§ **What is needed**:
What you give back must match the data below character for character.

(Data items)
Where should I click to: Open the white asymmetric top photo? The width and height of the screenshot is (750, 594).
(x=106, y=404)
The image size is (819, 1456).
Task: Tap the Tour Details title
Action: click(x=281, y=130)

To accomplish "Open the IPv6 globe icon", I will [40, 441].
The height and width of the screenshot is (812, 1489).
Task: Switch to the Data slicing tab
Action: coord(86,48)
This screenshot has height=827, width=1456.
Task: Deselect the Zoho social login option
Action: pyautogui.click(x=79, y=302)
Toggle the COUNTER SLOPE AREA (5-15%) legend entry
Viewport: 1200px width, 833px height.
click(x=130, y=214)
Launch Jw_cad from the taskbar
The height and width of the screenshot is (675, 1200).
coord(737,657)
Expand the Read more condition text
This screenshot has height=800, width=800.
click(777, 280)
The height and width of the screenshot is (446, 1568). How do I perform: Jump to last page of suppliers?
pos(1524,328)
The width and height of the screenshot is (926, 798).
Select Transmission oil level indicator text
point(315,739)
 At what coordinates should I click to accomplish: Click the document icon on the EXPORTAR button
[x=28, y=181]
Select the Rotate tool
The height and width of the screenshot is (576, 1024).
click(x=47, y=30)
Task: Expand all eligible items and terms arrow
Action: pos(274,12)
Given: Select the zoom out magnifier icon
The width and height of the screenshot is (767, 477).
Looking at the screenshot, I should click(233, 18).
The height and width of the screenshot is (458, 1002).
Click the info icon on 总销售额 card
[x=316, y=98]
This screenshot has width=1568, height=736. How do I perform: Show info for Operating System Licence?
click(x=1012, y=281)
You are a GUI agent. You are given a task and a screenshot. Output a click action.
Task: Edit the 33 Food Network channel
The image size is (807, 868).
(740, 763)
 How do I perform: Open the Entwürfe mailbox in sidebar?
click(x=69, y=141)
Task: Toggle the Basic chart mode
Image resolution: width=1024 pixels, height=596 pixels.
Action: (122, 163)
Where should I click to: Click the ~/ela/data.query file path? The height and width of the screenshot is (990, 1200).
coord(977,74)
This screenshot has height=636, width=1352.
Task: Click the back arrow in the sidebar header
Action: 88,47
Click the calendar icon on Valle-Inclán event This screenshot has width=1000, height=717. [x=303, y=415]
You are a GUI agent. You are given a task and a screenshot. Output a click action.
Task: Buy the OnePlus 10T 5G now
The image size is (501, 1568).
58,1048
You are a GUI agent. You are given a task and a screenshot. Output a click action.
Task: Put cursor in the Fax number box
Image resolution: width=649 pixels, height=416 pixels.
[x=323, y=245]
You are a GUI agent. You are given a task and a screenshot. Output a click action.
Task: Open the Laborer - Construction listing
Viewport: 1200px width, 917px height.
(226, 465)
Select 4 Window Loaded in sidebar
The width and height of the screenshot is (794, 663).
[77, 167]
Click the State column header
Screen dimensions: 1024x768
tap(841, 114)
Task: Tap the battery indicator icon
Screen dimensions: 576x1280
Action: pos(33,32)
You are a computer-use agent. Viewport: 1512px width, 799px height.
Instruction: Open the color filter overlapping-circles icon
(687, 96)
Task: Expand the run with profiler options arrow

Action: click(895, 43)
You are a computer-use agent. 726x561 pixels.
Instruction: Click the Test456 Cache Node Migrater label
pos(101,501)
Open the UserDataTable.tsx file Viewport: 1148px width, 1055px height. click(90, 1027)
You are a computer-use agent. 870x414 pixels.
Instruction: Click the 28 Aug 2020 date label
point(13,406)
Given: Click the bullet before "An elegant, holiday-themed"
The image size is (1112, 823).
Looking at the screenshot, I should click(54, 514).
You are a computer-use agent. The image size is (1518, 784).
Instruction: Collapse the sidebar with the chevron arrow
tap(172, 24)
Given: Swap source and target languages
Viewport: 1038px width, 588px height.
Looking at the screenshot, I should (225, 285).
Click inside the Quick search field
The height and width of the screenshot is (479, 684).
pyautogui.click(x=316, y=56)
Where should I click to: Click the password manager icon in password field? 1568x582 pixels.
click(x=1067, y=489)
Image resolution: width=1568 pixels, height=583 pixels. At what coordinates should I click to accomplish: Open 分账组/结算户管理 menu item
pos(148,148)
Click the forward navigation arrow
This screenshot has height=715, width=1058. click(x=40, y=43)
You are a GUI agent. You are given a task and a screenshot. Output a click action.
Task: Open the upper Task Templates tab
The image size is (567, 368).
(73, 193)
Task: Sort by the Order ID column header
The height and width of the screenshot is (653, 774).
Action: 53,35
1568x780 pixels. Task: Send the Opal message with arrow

§ **Written reply**:
Where should I click to: Open the white asymmetric top photo? The width and height of the screenshot is (750, 594).
(x=106, y=404)
The image size is (819, 1456).
Task: Tap the Tour Details title
Action: click(x=281, y=130)

To accomplish "Open the IPv6 globe icon", I will [40, 441].
The height and width of the screenshot is (812, 1489).
Task: Switch to the Data slicing tab
Action: coord(86,48)
This screenshot has height=827, width=1456.
Task: Deselect the Zoho social login option
Action: pyautogui.click(x=79, y=302)
Toggle the COUNTER SLOPE AREA (5-15%) legend entry
Viewport: 1200px width, 833px height.
click(x=130, y=214)
Launch Jw_cad from the taskbar
The height and width of the screenshot is (675, 1200).
coord(737,657)
Expand the Read more condition text
This screenshot has height=800, width=800.
click(777, 280)
The height and width of the screenshot is (446, 1568). How do I perform: Jump to last page of suppliers?
pos(1524,328)
The width and height of the screenshot is (926, 798).
Select Transmission oil level indicator text
point(315,739)
 At what coordinates should I click to accomplish: Click the document icon on the EXPORTAR button
[x=28, y=181]
Select the Rotate tool
The height and width of the screenshot is (576, 1024).
click(x=47, y=30)
Task: Expand all eligible items and terms arrow
Action: pos(274,12)
Given: Select the zoom out magnifier icon
The width and height of the screenshot is (767, 477).
Looking at the screenshot, I should click(233, 18).
The height and width of the screenshot is (458, 1002).
Click the info icon on 总销售额 card
[x=316, y=98]
This screenshot has width=1568, height=736. How do I perform: Show info for Operating System Licence?
click(x=1012, y=281)
You are a GUI agent. You are given a task and a screenshot. Output a click action.
Task: Edit the 33 Food Network channel
The image size is (807, 868).
(740, 763)
 How do I perform: Open the Entwürfe mailbox in sidebar?
click(x=69, y=141)
Task: Toggle the Basic chart mode
Image resolution: width=1024 pixels, height=596 pixels.
Action: (122, 163)
Where should I click to: Click the ~/ela/data.query file path? The height and width of the screenshot is (990, 1200).
coord(977,74)
This screenshot has height=636, width=1352.
Task: Click the back arrow in the sidebar header
Action: 88,47
Click the calendar icon on Valle-Inclán event This screenshot has width=1000, height=717. [x=303, y=415]
You are a GUI agent. You are given a task and a screenshot. Output a click action.
Task: Buy the OnePlus 10T 5G now
The image size is (501, 1568).
58,1048
You are a GUI agent. You are given a task and a screenshot. Output a click action.
Task: Put cursor in the Fax number box
Image resolution: width=649 pixels, height=416 pixels.
[x=323, y=245]
You are a GUI agent. You are given a task and a screenshot. Output a click action.
Task: Open the Laborer - Construction listing
Viewport: 1200px width, 917px height.
(226, 465)
Select 4 Window Loaded in sidebar
The width and height of the screenshot is (794, 663).
[77, 167]
Click the State column header
Screen dimensions: 1024x768
tap(841, 114)
Task: Tap the battery indicator icon
Screen dimensions: 576x1280
Action: pos(33,32)
You are a computer-use agent. Viewport: 1512px width, 799px height.
Instruction: Open the color filter overlapping-circles icon
(687, 96)
Task: Expand the run with profiler options arrow

Action: click(895, 43)
You are a computer-use agent. 726x561 pixels.
Instruction: Click the Test456 Cache Node Migrater label
pos(101,501)
Open the UserDataTable.tsx file Viewport: 1148px width, 1055px height. click(90, 1027)
You are a computer-use agent. 870x414 pixels.
Instruction: Click the 28 Aug 2020 date label
point(13,406)
Given: Click the bullet before "An elegant, holiday-themed"
The image size is (1112, 823).
Looking at the screenshot, I should click(54, 514).
You are a computer-use agent. The image size is (1518, 784).
Instruction: Collapse the sidebar with the chevron arrow
tap(172, 24)
Given: Swap source and target languages
Viewport: 1038px width, 588px height.
Looking at the screenshot, I should (225, 285).
Click inside the Quick search field
The height and width of the screenshot is (479, 684).
pyautogui.click(x=316, y=56)
Where should I click to: Click the password manager icon in password field? 1568x582 pixels.
click(x=1067, y=489)
Image resolution: width=1568 pixels, height=583 pixels. At what coordinates should I click to accomplish: Open 分账组/结算户管理 menu item
pos(148,148)
Click the forward navigation arrow
This screenshot has height=715, width=1058. click(x=40, y=43)
You are a GUI agent. You are given a task and a screenshot. Output a click action.
Task: Open the upper Task Templates tab
The image size is (567, 368).
(73, 193)
Task: Sort by the Order ID column header
The height and width of the screenshot is (653, 774).
Action: 53,35
1568x780 pixels. Task: Send the Opal message with arrow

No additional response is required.